L’accès aux services de TIC dépend d’un certain nombre de facteurs, dont l’infrastructure, qui sont freinés dans la majorité des pays en développement. Les institutions internationales continuent de privilégier les politiques et les réformes réglementaires, plutôt que l’investissement direct, pour remédier aux déficits des infrastructures de communication. Les investissements du secteur privé restent élevés et devraient continuer d’augmenter et il semble que ce soit les entreprises de communications mobiles qui assureront l’offre de l’accès large bande dans les pays à faible revenu, comme elles l’ont déjà fait pour la téléphonie.

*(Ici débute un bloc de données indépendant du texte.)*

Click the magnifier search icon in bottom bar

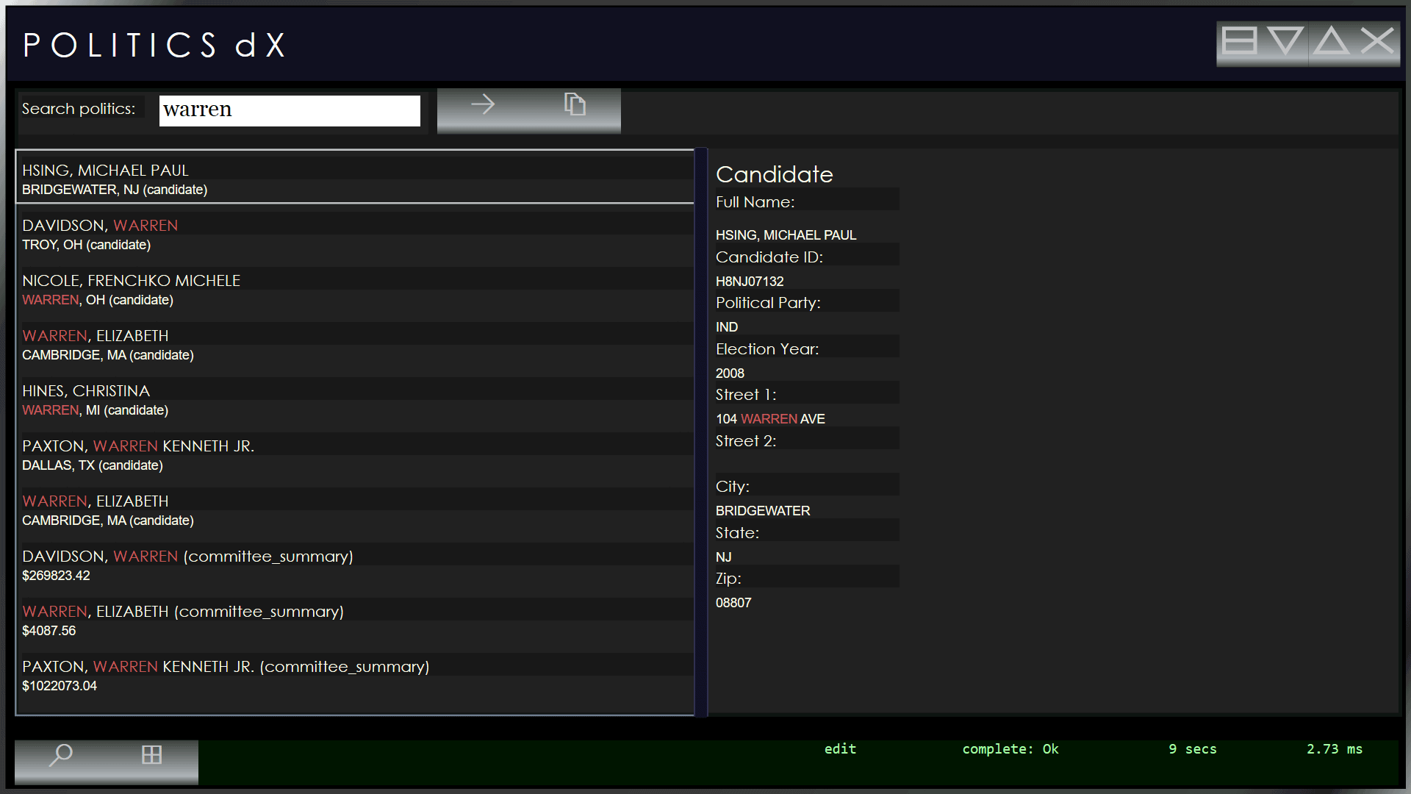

Il existe d’importants problèmes d’infrastructure aux niveaux international, national et local. Les institutions internationales manifestent un peu plus d’intérêt, depuis le SMSI, à appuyer et mobiliser les investissements dans des régions difficiles à desservir (régions éloignées) ou qui nécessitent un investissement en capital très important (comme les câbles internationaux et les dorsales régionales et nationales), bien qu’elles continuent de donner la priorité aux politiques et aux réformes réglementaires. Mais on n’a pas encore assez réfléchi à l’intégration des différents niveaux de l’infrastructure d’accès, à l’intégration des communications avec d’autres infrastructures ni au lien entre infrastructure et développement. Une interprétation élargie de l’accès et une plus grande attention portée à l’aspect demande de l’accès – en particulier, aux besoins et à l’expérience – aiderait les institutions à jouer un rôle plus dynamique dans ce domaine.

Références

Banque mondiale,Clean Energy for Development Investment Framework: The World Bank Group Action Plan, 2007. Voir à:siteresources.worldbank.org/DEVCOMMINT/Documentation/21289621/DC2007-0002(E)-CleanEnergy.pdf

GeSI (Global e-Sustainability Initiative) et The Climate Group,SMART 2020: Enabling the Low Carbon Economy in the Information Age, 2008Voir à :www.gesi.org

UIT (Union internationale des télécommunications),Plan d’action du SMSI,2003.
Voir à:www.itu.int/SMSI/docs/geneva/official/poa.fr.html

UIT,Sommet Connecter l’Afrique: Résultats, 2007.
Voir à: www.itu.int/ITU-D/connect/africa/2007/finalreport.pdf

Williams, M.,Broadband for Africa:Policy for Promoting the Development of Backbone Networks,Banque mondiale etinfoDev, 2008.
Voir à:www.infodev.org/en/Publication.526.html


Notes de bas de page

 

[1]Selon la Banque mondiale (2007), seuls 25 % des foyers africains “ont accès à l’énergie moderne”.

[2]La Mauritanie est un des seuls pays qui ait créé un organisme d’accès universel intégré (APAUS), qui vise è intégrer l’investissement dans les TIC avec d’autres besoins des régions rurales.